By Michael J. Rudolph, Ph.D.

 

New research says that too much iron, copper and manganese boosts oxidative damage, inflammation and chronic disease.1-6

Iron is an essential trace element typically found in enzymes and proteins that participate in numerous biological processes such as enzymatic reactions and the transport of oxygen throughout the body. Iron deficiency is one of the most common deficiencies in the USA, according to the CDC, creating a large demand for iron-containing supplements. However, the use of iron-containing supplements doesn’t seem to be such a good idea as the daily requirement for iron ranges from 8 milligrams for men to 18 milligrams for premenopausal women, which is normally the amount of iron found in most multivitamin and mineral products. So, you may be asking, are multivitamins good for your health, and why shouldn’t you take these iron-containing supplements, especially if they’re providing the daily requirement? Because you’re also getting generous amounts of iron from your diet, as many common foods are heavily fortified with iron such as cereals, bread and pasta.

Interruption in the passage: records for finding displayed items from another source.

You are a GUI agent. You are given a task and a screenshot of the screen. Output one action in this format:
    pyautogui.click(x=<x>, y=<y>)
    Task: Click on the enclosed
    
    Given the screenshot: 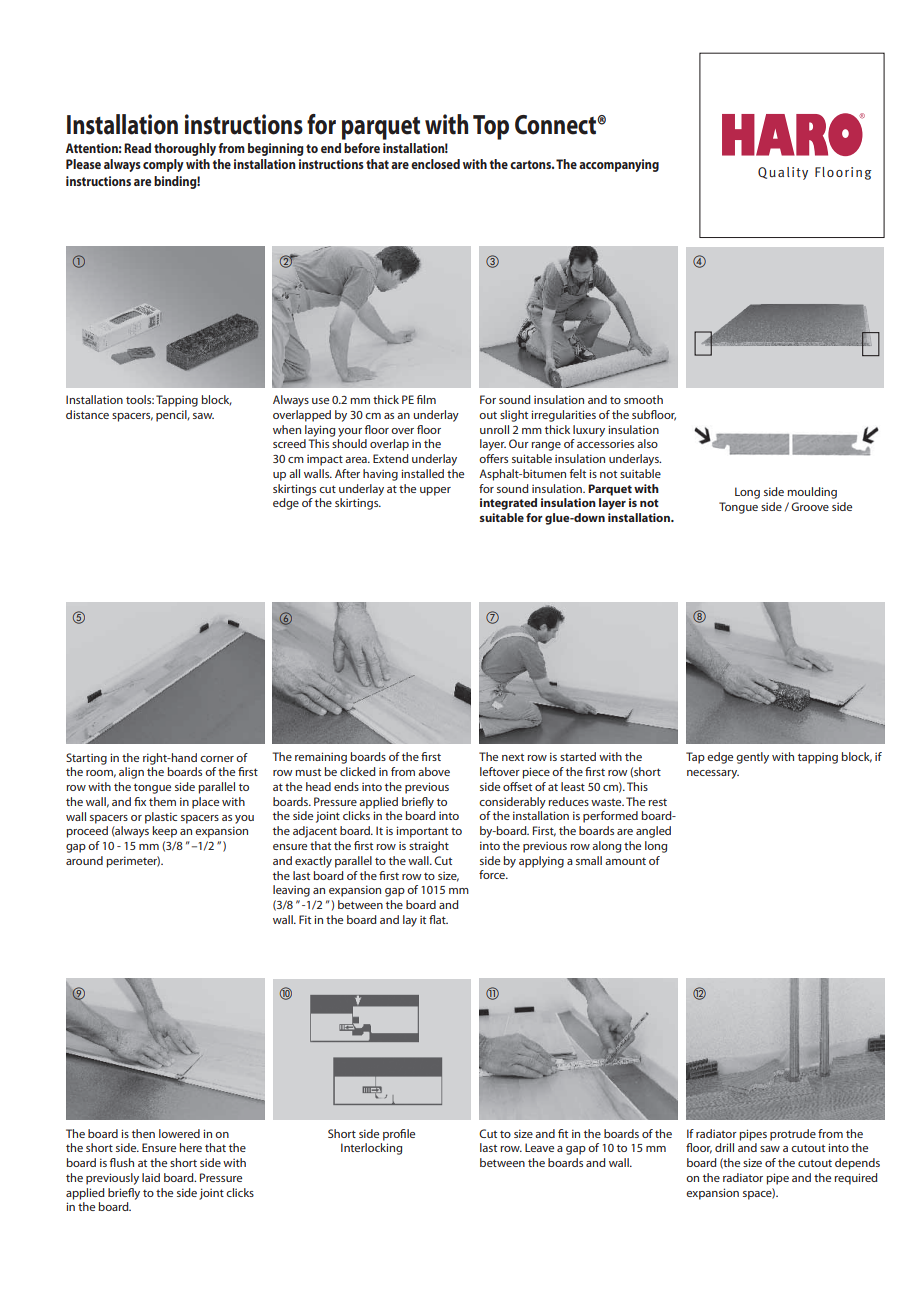 What is the action you would take?
    pyautogui.click(x=435, y=164)
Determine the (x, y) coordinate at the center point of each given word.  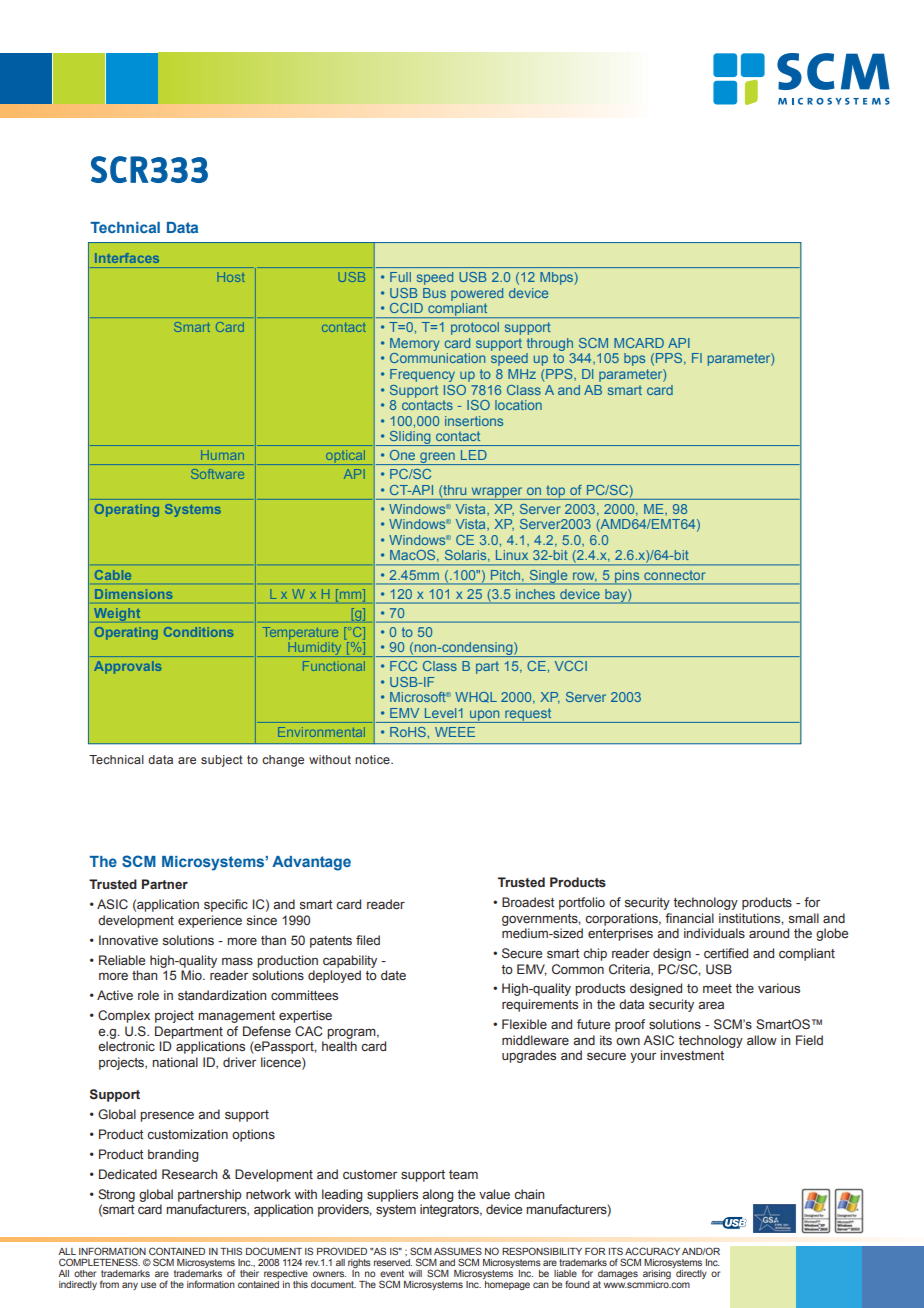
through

So, supplementing a diet with iron-fortified foods will conceivably lead to the consumption of too much iron, which may not sound so terrifying. That is, until you realize that several recent studies have shown that too much iron in the diet can increase oxidative stress and boost inflammation7, which is a hallmark for many life-threatening diseases.

Iron is found in the body in two forms: one form is bound to the prosthetic heme group, while the other is in a free form unbound to heme. The free form of iron can be harmful because it reacts with other compounds in the body, producing free radicals causing irreparable oxidative damage to key components of the cell, including proteins, lipids and DNA. Consequently, when inside the cell, the free form of iron is stored inside a protein called ferritin, which prevents the unwanted release of iron to avoid oxidative damage. In fact, studies have shown that increased dietary iron intake increases cellular levels of ferritin to provide greater storage capacity for the additionally ingested iron. Yet, unexpectedly, greater ferritin levels induced by iron intake actually triggers inflammation7, increasing the risk for obesity8 and diabetes.7,9 This is likely because higher ferritin levels function as a signal to the body that a lot of iron is around. The body responds to this signal by activating the immune system, which can prevent the release of iron from the primary iron-storage site, the liver. So, essentially, the body is doing its best to lower serum iron levels despite the fact that it could cause chronic inflammation and disease. In addition, this unexpected inflammation from too much iron intake may also be due to iron intake exceeding the storage capacity of ferritin, resulting in the release of free iron into the cell, causing additional oxidative damage and inflammation. Iron has been suggested as a risk factor for cardiovascular disease and different types of cancer.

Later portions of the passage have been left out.